En las columnas para The Independent —seleccionadas y traducidas por Cecilia Pavón de la antología original, My Life in a Column, publicada por Rizzoli el año pasado —el despliegue de la sinceridad construye un pacto de lectura subordinado al sistema de las celebrities: conflictos personales, drogas, divorcios, alcohol— acompañan una reflexión de tipo moral sobre lo que significa tener una vida pública cuyo punto de partida fue una obra construida a su vez sobre la exhibición de la vida privada. Las celebridades como Paris Hilton o Kim Kardashian convierten diariamente su vida en un producto con el que la audiencia puede identificarse: sus vestidos, los manejos con sus novios y sus platos favoritos forman una suerte de moral práctica de actualización constante: marcan un rumbo para que sus fans orienten sus propias vidas. Lo que para autores como Isabelle Graw y otros es el punto de partida de la cultura de la celebridad, el hecho de convertir la propia vida en una marca, lleva implícita la posibilidad de convertir esta marca en relato ejemplar: la luz pública de las celebridades ilumina las vidas privadas en temas tan variados como el atuendo y la lucha contra las adicciones o el sobrepeso. En el caso de Tracey Emin, su trato con la soledad, el sexo y las drogas configura un proceso mediado por la autobiografía como fundamento estético y humorístico: la permanente hibridación de lo privado y lo público se vuelve un elemento desafiante, como si uno de los atributos del discurso confesional fuera el poder develar vulnerabilidades ajenas.
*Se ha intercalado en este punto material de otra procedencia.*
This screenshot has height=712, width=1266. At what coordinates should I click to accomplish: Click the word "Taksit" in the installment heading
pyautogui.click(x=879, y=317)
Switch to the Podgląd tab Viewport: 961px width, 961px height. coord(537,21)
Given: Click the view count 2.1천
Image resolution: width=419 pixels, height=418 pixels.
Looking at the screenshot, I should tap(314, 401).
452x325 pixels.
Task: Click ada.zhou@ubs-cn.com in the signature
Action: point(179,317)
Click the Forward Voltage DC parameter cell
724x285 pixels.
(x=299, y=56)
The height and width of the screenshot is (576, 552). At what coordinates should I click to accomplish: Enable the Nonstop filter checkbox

Como observa Fernanda Laguna en una de las entradas del catálogo de la exhibición, las obras de sesgo autorreferencial llevan implícito un ritual colectivo, en la medida en que permiten ser “rearmadas” por otras personas, es decir, por parte de la audiencia. En la obra de Tracey Emin, como en el sistema de la celebridad, este aspecto colectivo es transitivo a las masas. Revivir sus penas y sus alegrías cotidianas implica incorporar una lección de vida: una vida, tal vez, demasiado parecida a un producto.

Claudio Iglesias es un crítico radicado en Buenos Aires. Sus últimos libros son Corazón y realidad (Consonni, Bilbao, 2018) y Genios pobres (Mansalva, Buenos Aires, 2018).